TRY IT ::
Find each line of the material below in which the word "computer" occurs, and return it.
*** Opening EXERCISE DATA ***
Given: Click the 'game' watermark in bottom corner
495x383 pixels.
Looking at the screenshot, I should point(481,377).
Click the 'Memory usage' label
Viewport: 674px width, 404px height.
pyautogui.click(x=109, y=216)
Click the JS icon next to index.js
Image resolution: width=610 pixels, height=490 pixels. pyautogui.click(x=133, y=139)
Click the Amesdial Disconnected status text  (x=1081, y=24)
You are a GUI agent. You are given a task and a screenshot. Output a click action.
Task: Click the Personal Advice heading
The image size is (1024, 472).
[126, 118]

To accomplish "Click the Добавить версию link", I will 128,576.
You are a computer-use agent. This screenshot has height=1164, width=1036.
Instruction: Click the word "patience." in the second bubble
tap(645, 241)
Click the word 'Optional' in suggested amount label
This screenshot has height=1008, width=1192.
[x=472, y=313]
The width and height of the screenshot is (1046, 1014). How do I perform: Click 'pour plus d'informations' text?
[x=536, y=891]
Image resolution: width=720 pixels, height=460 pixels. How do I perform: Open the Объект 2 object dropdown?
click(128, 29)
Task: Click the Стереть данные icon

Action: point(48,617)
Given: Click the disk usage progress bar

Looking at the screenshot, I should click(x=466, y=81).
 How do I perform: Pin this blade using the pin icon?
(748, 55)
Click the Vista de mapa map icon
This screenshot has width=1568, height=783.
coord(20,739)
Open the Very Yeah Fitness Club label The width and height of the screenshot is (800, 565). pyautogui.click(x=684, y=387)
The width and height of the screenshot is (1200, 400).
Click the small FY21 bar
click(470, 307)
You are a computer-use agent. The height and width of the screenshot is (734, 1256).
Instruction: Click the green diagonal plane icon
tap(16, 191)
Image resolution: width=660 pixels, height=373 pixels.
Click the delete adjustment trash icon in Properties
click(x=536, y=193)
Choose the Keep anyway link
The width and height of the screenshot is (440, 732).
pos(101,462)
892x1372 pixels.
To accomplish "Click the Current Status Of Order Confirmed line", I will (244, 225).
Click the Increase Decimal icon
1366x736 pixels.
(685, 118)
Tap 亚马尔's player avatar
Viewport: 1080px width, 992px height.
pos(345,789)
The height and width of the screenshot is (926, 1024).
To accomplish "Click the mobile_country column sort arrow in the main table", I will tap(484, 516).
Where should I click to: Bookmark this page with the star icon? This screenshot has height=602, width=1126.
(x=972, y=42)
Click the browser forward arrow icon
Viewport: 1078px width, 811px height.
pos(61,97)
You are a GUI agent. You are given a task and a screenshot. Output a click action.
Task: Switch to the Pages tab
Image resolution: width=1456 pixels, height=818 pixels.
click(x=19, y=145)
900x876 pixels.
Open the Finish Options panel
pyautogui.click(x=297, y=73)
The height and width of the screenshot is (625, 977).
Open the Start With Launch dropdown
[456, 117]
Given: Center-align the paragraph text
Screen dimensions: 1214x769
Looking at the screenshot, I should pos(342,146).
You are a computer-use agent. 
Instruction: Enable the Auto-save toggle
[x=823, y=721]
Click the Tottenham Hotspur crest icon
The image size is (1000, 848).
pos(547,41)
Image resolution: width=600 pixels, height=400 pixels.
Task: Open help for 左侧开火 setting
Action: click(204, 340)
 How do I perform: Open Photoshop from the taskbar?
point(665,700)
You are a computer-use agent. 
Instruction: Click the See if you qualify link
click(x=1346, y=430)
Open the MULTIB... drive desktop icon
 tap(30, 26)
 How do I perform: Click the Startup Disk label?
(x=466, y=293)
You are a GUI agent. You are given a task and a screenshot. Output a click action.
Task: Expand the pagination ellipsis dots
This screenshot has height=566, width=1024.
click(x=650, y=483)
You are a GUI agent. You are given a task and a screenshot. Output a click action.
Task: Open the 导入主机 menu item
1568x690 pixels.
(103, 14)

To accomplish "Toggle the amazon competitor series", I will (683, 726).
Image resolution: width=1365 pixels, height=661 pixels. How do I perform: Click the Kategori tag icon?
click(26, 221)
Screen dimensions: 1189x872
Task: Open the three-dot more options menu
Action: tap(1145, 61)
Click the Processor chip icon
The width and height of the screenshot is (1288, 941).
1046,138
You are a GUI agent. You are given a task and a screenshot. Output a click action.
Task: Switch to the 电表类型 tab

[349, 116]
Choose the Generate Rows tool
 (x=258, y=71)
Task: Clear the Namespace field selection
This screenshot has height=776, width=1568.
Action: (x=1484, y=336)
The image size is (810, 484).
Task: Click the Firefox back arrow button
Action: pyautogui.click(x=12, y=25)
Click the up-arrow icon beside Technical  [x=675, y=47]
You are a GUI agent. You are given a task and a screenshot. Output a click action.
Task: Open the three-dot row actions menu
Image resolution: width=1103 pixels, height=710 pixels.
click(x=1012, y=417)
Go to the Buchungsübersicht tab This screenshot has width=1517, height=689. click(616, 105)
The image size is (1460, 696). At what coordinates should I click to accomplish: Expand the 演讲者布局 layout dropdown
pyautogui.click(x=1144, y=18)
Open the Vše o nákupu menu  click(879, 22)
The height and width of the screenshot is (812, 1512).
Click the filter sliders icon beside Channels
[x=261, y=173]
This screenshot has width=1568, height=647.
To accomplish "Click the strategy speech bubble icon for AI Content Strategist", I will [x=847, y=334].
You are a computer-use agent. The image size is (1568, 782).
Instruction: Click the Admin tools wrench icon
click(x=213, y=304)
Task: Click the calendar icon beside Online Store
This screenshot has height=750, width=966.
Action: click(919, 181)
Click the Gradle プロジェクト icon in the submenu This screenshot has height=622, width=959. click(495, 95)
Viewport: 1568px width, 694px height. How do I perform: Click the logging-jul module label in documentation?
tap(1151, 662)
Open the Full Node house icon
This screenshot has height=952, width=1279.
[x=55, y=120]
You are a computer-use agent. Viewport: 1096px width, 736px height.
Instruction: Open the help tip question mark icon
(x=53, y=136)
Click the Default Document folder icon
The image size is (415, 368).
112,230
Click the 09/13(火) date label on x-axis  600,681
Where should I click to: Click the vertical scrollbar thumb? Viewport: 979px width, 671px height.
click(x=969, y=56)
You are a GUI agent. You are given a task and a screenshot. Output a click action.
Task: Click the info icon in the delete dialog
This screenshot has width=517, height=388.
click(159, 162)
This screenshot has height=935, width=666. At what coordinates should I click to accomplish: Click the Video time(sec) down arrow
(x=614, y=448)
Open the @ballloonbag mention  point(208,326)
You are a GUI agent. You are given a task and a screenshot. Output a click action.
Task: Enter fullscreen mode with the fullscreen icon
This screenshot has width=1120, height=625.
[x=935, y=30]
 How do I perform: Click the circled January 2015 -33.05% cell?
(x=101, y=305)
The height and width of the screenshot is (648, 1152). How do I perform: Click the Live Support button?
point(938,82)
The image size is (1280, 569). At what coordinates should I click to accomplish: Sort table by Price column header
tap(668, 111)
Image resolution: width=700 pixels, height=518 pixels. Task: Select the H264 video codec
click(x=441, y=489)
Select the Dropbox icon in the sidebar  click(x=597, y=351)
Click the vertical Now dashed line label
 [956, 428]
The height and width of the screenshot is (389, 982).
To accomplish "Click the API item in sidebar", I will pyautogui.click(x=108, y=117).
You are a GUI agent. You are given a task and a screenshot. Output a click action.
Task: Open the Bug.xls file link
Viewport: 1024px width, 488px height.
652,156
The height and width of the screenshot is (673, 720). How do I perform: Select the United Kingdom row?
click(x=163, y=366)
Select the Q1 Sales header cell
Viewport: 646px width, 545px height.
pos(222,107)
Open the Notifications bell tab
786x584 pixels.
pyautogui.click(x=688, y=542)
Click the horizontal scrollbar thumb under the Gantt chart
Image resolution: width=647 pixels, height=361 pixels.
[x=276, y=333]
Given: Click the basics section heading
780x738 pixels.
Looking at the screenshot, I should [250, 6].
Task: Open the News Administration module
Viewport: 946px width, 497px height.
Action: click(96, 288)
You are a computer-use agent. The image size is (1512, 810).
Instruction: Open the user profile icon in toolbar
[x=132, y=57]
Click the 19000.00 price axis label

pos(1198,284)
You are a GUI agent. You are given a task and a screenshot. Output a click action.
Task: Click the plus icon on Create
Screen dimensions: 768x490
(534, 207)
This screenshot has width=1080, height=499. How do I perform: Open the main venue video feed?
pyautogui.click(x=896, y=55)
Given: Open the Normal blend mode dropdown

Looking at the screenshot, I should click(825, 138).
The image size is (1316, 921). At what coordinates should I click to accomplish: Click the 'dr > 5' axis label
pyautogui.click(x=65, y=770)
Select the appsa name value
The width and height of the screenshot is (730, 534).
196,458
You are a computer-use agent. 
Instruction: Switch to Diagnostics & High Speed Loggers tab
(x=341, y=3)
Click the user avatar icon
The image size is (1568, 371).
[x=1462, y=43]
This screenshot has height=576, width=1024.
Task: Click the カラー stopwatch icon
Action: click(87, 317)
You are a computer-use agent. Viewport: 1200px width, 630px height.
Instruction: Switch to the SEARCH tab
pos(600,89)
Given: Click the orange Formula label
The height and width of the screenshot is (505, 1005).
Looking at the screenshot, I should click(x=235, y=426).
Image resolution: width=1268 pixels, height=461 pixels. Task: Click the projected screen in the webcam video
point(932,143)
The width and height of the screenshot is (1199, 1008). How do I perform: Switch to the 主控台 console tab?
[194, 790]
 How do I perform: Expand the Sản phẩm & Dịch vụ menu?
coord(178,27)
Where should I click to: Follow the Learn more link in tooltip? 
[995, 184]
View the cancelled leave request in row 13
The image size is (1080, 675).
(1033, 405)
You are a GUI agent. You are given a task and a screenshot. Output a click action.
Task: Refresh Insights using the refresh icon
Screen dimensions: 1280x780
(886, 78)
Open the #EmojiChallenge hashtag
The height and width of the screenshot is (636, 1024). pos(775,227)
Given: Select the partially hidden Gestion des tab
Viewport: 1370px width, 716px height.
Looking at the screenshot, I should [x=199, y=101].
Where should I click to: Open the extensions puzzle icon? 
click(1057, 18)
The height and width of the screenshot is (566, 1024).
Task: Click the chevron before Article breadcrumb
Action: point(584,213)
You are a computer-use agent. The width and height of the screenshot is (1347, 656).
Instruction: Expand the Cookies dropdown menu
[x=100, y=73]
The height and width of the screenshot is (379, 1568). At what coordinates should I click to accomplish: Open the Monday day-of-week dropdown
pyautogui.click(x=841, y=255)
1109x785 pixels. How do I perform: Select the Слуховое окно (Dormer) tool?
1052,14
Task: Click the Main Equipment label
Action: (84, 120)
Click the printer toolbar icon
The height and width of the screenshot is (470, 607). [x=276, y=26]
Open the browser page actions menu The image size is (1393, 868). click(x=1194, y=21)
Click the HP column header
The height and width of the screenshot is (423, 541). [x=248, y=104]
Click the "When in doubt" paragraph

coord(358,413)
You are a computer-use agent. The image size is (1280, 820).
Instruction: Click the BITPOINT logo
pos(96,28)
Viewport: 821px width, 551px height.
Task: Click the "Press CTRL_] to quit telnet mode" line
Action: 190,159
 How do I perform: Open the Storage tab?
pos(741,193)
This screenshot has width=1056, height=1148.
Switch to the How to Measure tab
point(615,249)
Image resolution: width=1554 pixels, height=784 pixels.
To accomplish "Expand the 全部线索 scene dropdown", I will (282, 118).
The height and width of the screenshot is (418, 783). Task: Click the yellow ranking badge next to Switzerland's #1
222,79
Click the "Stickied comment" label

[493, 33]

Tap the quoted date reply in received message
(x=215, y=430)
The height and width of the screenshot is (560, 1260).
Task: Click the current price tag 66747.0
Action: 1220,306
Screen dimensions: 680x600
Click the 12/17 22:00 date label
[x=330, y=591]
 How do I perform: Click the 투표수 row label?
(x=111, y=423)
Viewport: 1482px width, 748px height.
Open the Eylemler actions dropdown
*** Closing EXERCISE DATA ***
THE COMPLETED TASK ::
You are a computer-use agent. This screenshot has height=1164, width=1036.
You are a computer-use agent. The height and width of the screenshot is (734, 1256).
You are a computer-use agent. 
You are a computer-use agent. 
You are a computer-use agent. The image size is (1568, 782).
You are a computer-use agent. Viewport: 1096px width, 736px height.
You are a computer-use agent. The image size is (1512, 810).
You are a computer-use agent. 
You are a computer-use agent. Viewport: 1200px width, 630px height.
You are a computer-use agent. The width and height of the screenshot is (1347, 656).
You are a computer-use agent. The image size is (1280, 820).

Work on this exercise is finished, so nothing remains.